Teaching Young Writers (Midterm-Dr. Ellis)
Two sections of Writer's Notebook
(1) Blessings tab (2) Learning tab
What are the 6 steps of an Interactive Writing Lesson?
(1) Shared Experience: the class, as a whole, is introduced to what they are going to learn and write about. Detailed and if book, cover is provided. (2) Prewrite: writers will have a purpose, audience, genre, and enough details to discuss with the class. It is how it is introduced-brainstorm ideas and builds your writing plan (3) Compose: Directly tied to the CCSS/ Teacher will provide a kid-friendly explanation of the craft/convention being taught and what your students are going to do. (4) Share the Pen: Teacher will share the pen with their students and provide specific information on what they will write and what they will ask their students to write. Typically teachers will write the more advanced stuff and allow their students practice things they know. Great time for teachers to do assessments and observations. (5) Review: 2 to 3 teaching points to review (what they want to review, ask simple questions about the lesson) (6) Extend: How will the students practice this independently? Have the students create their own writing piece. This is an extension activity that focuses on the skill they learned.
What are the characteristics of a classroom writing environment?
-I do, We do, You do (sharing the pen) -Teachers show students their work (display it) -no judgment zone, safe place -good materials (have materials like a erase board to show that it is ok to make mistakes)
What are the 6 stages of writing development of children?

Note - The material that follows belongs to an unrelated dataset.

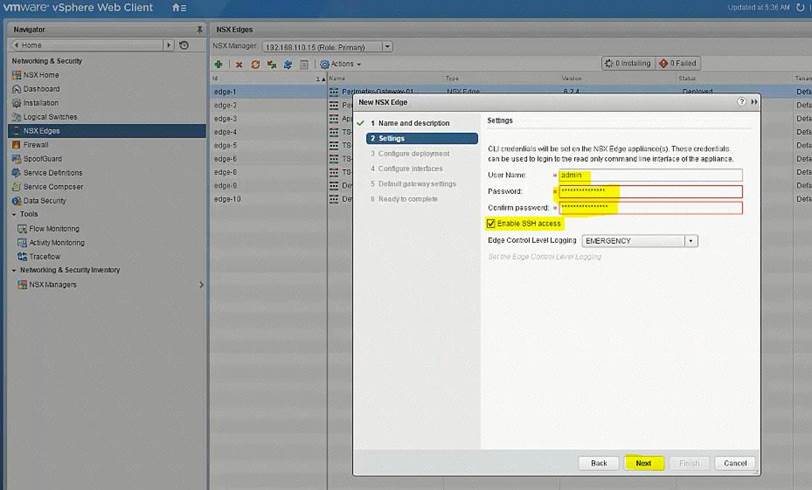Viewport: 812px width, 490px height.
Task: Click the Next button
Action: 643,463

1. Random Scribbles Stage: random pictures and marks 2. Organized Scribble Stage: more organized pictures and marks 3. Random Letter Stage: Strings of random letters 4. Letter/Sound Representation Stage: Letter-sound relationships 5. Stylized Sentence/Invented Spelling Stage: Repeated Patterns 6. Conventional Writing Stage: Conventional writing for a variety of purposes
(6) Conventional Writing Stage
Conventional Writing for a Variety of Purposes: children have learned to balance how words sound and how this may differ from what words look like (English language is irregular)
(4) Letter/Sound Representation Stage
Letter-Sound Relationships: connection between spoken language and the letters that represent the sounds. They begin to express on paper by attempting to spell out each word they sound out.
How does interactive writing support the development of phonics, phonemic awareness, fluency, and concepts of print?
Phonics: The teacher shares the pen and allows the teacher to observe and record letters/words that the students already know, the ones they don't, and the ones that challenge them. (decoding)----Hear words and letters Phonemic Awareness: allows students to hear the sounds in the words and then link them to letters that represent them. This will allow them to spell and write. They are using their vowel sounds. Fluency: Writers will be able to quickly come up with and create their writing piece. It will come fluent to them and easy to do. (automaticity) Concepts of Print: left-right, capitalization, punctuation
(5) Stylized Sentence/Invented Spelling Stage
Repeated Patterns (Organized around known words): invented spelling, using their phonemic awareness. Left to right sequence and will include some vowel sounds.
(3) Random Letter Stage
Strings of Random Letters: strings become letters or letter-like forms. Uppercase and lower case
(2) Organized Scribble Stage
more organized pictures and scribbles: random at first, start resembling a line of text and are organized left to right and from top to bottom
(1) Random Scribbles Stage
random pictures and scribbles: developing understanding that print carries meaning/message.